Rob Clark was able to check out in the second half of the lap. However, we still had four cars tightly battling for the remaining podium positions going into the last corner. Unfortunately, the grouping was so close that some cars had to check up in turn 16b. I tried to capitalize on this by hanging back and getting a better run through the inside.
I was able to get a better run. Unfortunately, although I felt I had achieved overlap with Mac Korince, he moved back inside to defend the line, and I pit-maneuvered him. What happened is not easily visible on the stream: you can see him spinning backward and getting hit by another car, but it doesn't show the clear cause of our contact. Upon reviewing the replay, I realized that I had not achieved overlap, and I should have backed out of it when he defended the line. Sorry again, Mac! I will learn from this mistake.
Ultimately, I finished P4 in an incredibly fun race. Still, it did ring hollow after hitting Mac Korince in the last corner.
Round 2: Willow Springs International Raceway
On Tuesday, round two took us to a track I had very little experience at: Big Willow. Though I spent a lot of time practicing the track leading up to the race, I knew my pace wouldn't be competitive compared to some of the other GridLife guys. Plus, a few top GLTC drivers showed up to this race that weren't racing at VIR, which was intimidating.

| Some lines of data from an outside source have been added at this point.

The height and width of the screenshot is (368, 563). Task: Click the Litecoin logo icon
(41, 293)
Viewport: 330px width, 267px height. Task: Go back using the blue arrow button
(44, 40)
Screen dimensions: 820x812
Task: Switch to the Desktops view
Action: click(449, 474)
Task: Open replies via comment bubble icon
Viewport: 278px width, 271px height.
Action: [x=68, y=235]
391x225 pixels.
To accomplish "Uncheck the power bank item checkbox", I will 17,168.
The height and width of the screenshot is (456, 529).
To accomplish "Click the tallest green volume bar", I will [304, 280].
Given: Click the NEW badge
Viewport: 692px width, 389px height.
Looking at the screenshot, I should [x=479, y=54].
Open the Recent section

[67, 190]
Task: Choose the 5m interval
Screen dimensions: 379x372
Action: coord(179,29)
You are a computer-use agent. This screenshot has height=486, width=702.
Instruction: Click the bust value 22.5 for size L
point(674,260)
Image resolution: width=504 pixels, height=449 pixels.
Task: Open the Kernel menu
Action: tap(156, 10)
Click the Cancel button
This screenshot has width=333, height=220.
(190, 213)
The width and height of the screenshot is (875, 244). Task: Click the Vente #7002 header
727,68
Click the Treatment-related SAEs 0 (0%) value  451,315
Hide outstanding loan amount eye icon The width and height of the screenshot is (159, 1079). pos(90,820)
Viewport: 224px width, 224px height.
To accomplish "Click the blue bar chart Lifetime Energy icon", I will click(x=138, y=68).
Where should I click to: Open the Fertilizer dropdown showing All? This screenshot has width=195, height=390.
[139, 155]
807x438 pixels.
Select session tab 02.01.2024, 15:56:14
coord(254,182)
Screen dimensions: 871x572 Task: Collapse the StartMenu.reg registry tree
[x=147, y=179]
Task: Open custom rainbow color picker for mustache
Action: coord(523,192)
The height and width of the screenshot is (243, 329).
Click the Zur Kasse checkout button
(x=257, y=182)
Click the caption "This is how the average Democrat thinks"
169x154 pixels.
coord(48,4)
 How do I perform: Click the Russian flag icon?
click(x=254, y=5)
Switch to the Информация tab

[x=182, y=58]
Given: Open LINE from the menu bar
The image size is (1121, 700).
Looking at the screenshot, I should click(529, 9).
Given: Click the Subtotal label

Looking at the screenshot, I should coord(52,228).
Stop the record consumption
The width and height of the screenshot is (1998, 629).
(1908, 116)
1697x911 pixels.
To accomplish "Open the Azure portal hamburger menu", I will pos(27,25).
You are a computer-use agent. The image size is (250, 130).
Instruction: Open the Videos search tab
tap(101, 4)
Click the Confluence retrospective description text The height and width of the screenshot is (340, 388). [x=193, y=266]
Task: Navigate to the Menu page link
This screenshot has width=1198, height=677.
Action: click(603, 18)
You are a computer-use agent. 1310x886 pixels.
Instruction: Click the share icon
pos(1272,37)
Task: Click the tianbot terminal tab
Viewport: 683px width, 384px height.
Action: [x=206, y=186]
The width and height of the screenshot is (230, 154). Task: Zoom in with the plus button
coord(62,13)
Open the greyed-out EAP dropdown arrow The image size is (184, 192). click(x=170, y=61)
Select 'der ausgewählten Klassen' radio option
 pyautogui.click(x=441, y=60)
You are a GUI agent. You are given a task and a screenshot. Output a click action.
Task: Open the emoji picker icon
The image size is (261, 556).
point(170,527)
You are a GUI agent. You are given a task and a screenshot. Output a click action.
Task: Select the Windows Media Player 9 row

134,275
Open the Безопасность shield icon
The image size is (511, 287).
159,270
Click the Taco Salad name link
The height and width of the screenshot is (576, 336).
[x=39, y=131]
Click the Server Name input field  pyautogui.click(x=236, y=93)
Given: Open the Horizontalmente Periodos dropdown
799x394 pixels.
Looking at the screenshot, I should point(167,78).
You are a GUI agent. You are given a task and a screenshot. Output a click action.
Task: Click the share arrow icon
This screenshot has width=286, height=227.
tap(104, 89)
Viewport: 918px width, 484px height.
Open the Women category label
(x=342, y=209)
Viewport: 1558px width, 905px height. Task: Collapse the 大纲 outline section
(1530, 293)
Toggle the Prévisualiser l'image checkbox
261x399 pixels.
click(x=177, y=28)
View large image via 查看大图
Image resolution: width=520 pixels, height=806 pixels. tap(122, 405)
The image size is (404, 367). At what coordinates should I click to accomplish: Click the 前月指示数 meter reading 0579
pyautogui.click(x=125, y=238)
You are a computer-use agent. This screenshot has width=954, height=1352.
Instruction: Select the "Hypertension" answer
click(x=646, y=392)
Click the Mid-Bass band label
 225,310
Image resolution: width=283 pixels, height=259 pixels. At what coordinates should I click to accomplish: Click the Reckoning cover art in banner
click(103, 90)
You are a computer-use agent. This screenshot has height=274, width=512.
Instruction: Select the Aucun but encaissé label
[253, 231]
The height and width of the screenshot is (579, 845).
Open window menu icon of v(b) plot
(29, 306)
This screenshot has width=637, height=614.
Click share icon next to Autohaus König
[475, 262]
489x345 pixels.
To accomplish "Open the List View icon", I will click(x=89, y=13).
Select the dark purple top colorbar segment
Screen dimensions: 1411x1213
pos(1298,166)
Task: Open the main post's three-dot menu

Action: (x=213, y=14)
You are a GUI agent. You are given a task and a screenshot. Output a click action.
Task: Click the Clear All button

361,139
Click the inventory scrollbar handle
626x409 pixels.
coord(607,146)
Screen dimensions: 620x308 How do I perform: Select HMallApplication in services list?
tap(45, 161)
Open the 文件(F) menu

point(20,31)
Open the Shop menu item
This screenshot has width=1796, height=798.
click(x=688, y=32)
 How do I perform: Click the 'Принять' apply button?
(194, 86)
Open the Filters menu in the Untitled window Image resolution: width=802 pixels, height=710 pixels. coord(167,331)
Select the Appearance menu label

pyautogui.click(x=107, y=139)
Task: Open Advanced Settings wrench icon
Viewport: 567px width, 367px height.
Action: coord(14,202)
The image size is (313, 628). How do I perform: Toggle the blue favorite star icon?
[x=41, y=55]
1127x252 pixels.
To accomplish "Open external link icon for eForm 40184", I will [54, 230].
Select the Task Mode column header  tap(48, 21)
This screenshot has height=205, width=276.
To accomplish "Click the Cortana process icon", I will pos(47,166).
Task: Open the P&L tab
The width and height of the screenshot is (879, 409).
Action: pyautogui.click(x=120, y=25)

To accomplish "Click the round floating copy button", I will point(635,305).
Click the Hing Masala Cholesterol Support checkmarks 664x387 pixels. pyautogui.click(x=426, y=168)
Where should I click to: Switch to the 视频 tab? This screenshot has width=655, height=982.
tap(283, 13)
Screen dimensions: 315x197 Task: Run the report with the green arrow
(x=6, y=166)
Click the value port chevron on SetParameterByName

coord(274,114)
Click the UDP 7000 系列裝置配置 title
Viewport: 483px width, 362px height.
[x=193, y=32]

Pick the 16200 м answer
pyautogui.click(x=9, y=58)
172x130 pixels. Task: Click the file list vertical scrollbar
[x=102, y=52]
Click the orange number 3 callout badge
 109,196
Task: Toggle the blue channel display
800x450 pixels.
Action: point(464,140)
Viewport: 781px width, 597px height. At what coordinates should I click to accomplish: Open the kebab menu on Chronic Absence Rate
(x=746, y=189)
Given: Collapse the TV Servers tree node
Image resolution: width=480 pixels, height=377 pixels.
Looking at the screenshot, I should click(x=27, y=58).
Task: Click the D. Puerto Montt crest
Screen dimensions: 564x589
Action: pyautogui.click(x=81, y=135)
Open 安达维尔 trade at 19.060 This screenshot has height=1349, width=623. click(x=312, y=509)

Qualifying went fine, but as I feared, I did not have the pace to be competitive. Even though I ran within a tenth or so of my best non-drafting time, it was only suitable for 18th position.
Rocking my new Condor Racing livery, it was time to do it By Reason or By Force, our team's motto. I didn't have much Force, so I went with Reason this time around.
In my heat race, I moved up from P9 to P6. It was a solid race with little drama. I did not have the pace to catch the lead pack, especially within a short five-lap run. Still, this was good enough for a P13 starting position in the feature race.
Viewing the Willow Springs stream, my heat race starts around the 23:45 minute mark, and the feature race starts around the 48:00 minute mark.
I wanted to repeat what I did at VIR by hanging onto the back of the lead pack. Alas, even though I got moved up from P13 to P6 on the first lap of the race, I was already well behind the lead pack.
I spent most of the race doing what I loath: leading the second pack. The draft is super strong at Willow Springs, but if you pick the right defensive lines, it is hard for a passing car to make it stick. Still, I spent an uncomfortable amount of time door-to-door with Andrew Lanning and Ken Houseal. Kudos for how clean the racing was despite being so incredibly close.
Although Houseal got past me on the penultimate lap, after taking the white flag, I crossed him going into turn 2 and tried to pass on the outside. I stayed with him well enough to have the inside going into turn 3, and was able to clear him as we climbed the hill.
Unfortunately for Houseal, a slight contact from Lanning mixed with some netcode sent Houseal flying into the fence and Lanning off the track. This allowed me to sigh with relief, as I did not have to battle for the remaining half of the lap.
I crossed the line in 6th position, but Austin Cobb in P5 was messing around after the race was over, and an off-track ended up pushing him to disqualification based on incident points, which is why the results board shows me in P5 (incorrectly).
Rounds 3 and 4
We still have two rounds to go in this series, and both of them will be streamed live on GridLife's Twitch channel. The action starts at 9 PM Eastern over the following two Tuesdays, October 10th and 17th.
Thank you to all the racers who have participated in this great series, to Kyle Heyer and his team for organizing and broadcasting the series so wonderfully, and big thanks to Raul, Nick, and Matt for helping me practice leading up to each race.